Your vet will likely perform an ultrasound to determine if the foal is indeed overdue or if there are any other problems.

If everything looks fine, they may give you some tips on how to speed up the process, such as walking the mare or feeding her certain herbs.

If the foal is overdue, your vet will likely perform a cesarean section to deliver it. This is a fairly common procedure with a high success rate, though there is a limited window to administer the procedure prior to the onset of labor.

What are the Risks for Horses Associated with Pregnancy?

Though complications during pregnancy are relatively rare, there are a few things that can go wrong.

One of the most common problems is called “dystocia,” which is when the foal becomes stuck in the birth canal and cannot be delivered vaginally.

This often happens when the foal is too big or positioned wrongly for delivery.

Another problem that can occur is called “twinning.” This is when a mare gives birth to two foals at once, which happens in about 1% of all pregnancies.

While it’s not necessarily dangerous, it does put major stress on both the mother and babies and can lead to complications such as low birth weight or premature births.

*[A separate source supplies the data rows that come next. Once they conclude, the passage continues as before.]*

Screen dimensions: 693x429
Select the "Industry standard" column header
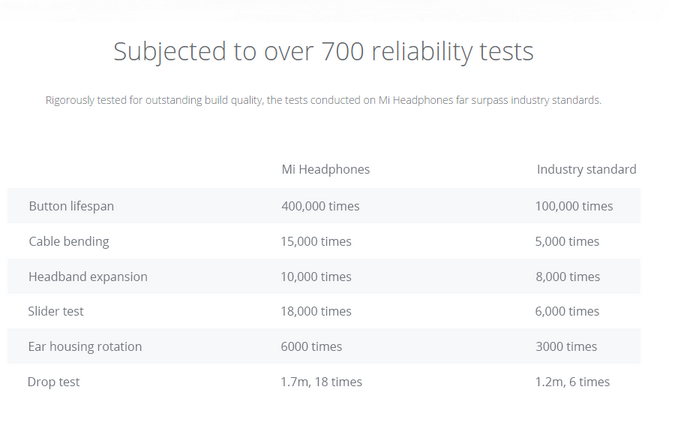pyautogui.click(x=586, y=169)
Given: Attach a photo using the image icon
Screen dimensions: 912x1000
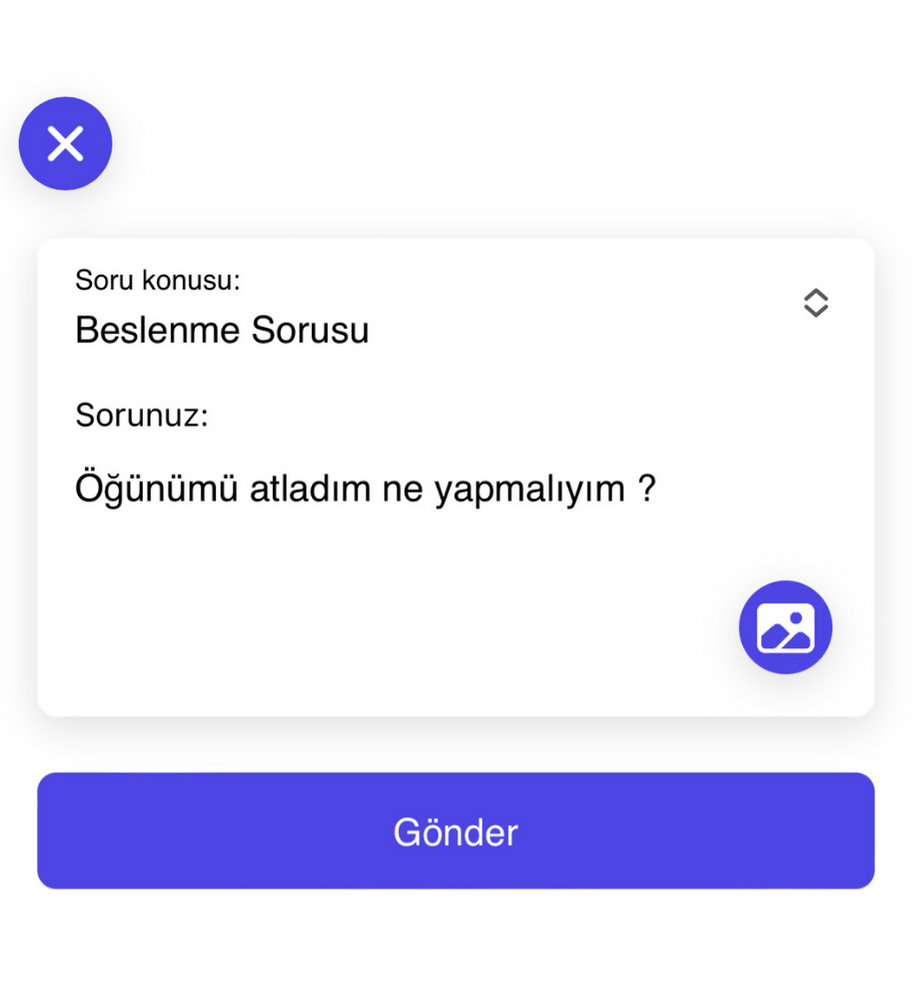Looking at the screenshot, I should (x=785, y=628).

Finally, a mare might experience something called “uterine torsion.” This is when the uterus twists on itself, which can cut off blood flow to the foal and cause serious damage. If not treated quickly, it can be fatal for both the mare and foal.

Fortunately, most of these problems can be avoided with proper care during pregnancy. For example, regular vet check-ups can help to identify dystocia early on, and mares who are at risk for twins can be given special care to prevent complications.

Pregnant Thoroughbred Mare in Labor. Horse Giving Birth. Foaling a Baby Colt

How Should You Care for a Pregnant Horse?

Pregnant mares need special care to ensure a healthy pregnancy. For starters, they should be fed a diet rich in nutrients, such as hay, oats, and vitamin supplements.

It’s also important to keep an eye on the mare’s weight. Mares who are overweight are more likely to experience problems during labor, so it’s important to make sure they stay at a healthy weight throughout the pregnancy.

Exercise is also important for mares of any weight while they are with foal. It helps to keep the mare’s muscles strong and also helps to prevent problems like dystocia and uterine torsion.

Finally, it’s important to give the mare plenty of rest during the last few weeks of pregnancy. This is when the foal is growing the most and the mare needs all her energy to support him.

Pregnant horses should always get regular vet check-ups to ensure everything is going well. The vet will check the mare’s weight, listen to the foal’s heartbeat, and check to make sure he is positioned correctly.

How Long Does it Take for a Horse to Wean?

After the foal is born, he will start to nurse from his mother. For the first few weeks of life, the foal will drink nothing but his mother’s milk.

This milk is rich in nutrients and antibodies, which help to keep the foal healthy.

Around four to six weeks after birth, the foal will start to eat solid food. He will gradually wean off of his mother’s milk until he is eating only solid food. This process usually takes around two to three months.

After the foal is weaned, he can be separated from his mother and turned out with other young horses. He will continue to grow and mature over the next few years, eventually becoming an adult horse.